I incorrectly wrote gold duckwing and I meant to write golden duckwing ( I edited my post). There is a difference in the two birds.

Tim, my use of coloration phenotype terminology is so loose I did not pickup on particulars of gold versus golden. The toppies I am familiar did not have such a large mass of feather on head although they were distinguishable from non-toppied birds at a glance. Does more than one locus or possibly multiple alleles operating to cause the different degrees of toppiness? The OP has larger feather mass than typical toppies but much less than on polish that can be used to recreate the appearance shown.
About all you get in the literature is that crest is dominant and influenced by the comb.

From my work with the crest gene, I believe that the size of the crest is influenced by the sex of the bird, herniation of the scull , the type of comb, and gene(s) or some kind of regulation mechanism ( promotor- enhancer/insulator/silencer). I also think the heterozygous genotype (Cr/cr) also effects the size of the crest.

Crest can range from a few feathers sticking up to the polish type crest. Large crested birds ( polish, houdan etc.) have herniated skulls and the duplex comb. The duplex comb and herniated skull allow for a fuller expression of the crest gene.

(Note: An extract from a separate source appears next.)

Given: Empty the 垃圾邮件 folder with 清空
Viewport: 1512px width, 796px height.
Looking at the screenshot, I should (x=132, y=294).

Certain breeds of birds, like the pyncheon and watermaal, have tassels because the single comb (pyncheon) or rose comb (watermaal) also occupies the skull. In the Breda, they do not have a comb but still have a tassel. True Appenzeller Spitzauben have small modified crests that point forward- I believe this is due to the degree or shape of the herniation of the skull (regulated some way) and modifiers of the crest gene. Appenzeller have duplex combs.

It can be quit complicated. I need better facilities so I can produce more crosses and larger numbers of birds. Very frustrating.